Hi Mike and others,
I used the word "transparent" in analogy to glasses that I wear and
that I do not notice. That is, in my practice, it is as if I was not
wearing these glasses, I am looking right through, they are
transparent. In the article where I develop this argument, I provide an
example of a water technician who points to a spike on the graph and
says, "This is a clogged pipe". Of course, what she is pointing to is
not a clogged pipe, but an index pointing to the clogged pipe. In her
practice, therefore, she looks right through the spike and sees the
world, as if it was a pair of glasses allowing her to see the world.
I compare this to the infamous painting "This is not a pipe" by Rene
Magritte, and the analysis Foucault provided of it in "This is not a
pipe". ([drawing of a pipe for smoking] captioned "Ceci n'est pas une
I also describe how the signs become transparent, after being the
object of inquiry initially, then become tools for analysis, and then
disappear, seemingly. I use triangle notations to show the movement of
the graphs (signs) in the process.
Roth, W.-M. (2003). Competent workplace mathematics: How signs become
transparent in use. International
Journal of Computers for Mathematical Learning, 8(3), 161–189.
By the way, I started out trying to make a case for Ricardo
Nemirovsky's concept of fusion, but didn't get anywhere . . .
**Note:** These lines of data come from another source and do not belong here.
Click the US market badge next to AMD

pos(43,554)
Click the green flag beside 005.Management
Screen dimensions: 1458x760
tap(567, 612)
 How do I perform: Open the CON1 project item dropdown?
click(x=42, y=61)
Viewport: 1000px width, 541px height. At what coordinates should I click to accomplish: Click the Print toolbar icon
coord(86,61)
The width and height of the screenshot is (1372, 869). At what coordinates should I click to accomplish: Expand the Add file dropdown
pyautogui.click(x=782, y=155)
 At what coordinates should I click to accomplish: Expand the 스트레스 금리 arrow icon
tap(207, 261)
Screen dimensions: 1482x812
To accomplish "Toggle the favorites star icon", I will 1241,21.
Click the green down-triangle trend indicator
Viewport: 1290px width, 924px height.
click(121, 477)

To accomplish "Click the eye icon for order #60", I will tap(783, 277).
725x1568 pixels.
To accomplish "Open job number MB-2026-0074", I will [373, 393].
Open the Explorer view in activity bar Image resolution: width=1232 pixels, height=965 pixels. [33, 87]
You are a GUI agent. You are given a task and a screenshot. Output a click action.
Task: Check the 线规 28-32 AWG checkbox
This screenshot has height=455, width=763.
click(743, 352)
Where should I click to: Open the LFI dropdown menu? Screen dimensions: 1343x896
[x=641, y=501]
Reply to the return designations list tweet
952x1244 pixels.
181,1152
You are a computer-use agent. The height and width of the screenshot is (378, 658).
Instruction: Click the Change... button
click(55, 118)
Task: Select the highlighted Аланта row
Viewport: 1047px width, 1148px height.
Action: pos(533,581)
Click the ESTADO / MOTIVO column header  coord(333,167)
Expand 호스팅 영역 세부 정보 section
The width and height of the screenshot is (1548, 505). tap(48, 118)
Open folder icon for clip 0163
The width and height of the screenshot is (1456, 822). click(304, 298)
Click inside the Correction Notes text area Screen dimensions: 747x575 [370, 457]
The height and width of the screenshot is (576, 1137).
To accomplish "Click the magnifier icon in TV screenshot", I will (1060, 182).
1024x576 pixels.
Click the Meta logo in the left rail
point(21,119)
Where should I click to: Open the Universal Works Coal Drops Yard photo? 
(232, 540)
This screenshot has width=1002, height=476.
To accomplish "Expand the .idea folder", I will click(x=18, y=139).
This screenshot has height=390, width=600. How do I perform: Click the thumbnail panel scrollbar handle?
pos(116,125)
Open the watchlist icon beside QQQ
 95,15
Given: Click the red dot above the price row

On 2-Jul-05, at 10:27 AM, Mike Cole wrote:
> An extra long wait on the tarmac in New York heading home gave me
> plenty of time to read the interesting articles
> by Wells, Halliday, and Hasan in preparation for participating in the
> discussion. But first I have started to read sequentially
> through the messages and want to pick up on some earlier points.
> A comnment from wolf-michael in the signs and tools discussion
> touches on an issue of great interest to me. Transparency.
> Here is the statement that set me off.
> one more comment--if a tool such a cane or hammer is transparent in
> use, then it is similar to my tongue or my arm or my leg, it is part
> me and the world begins on the other end.
> Question: what are the conditions that produce transparency? Is there
> a consensual answer to this question?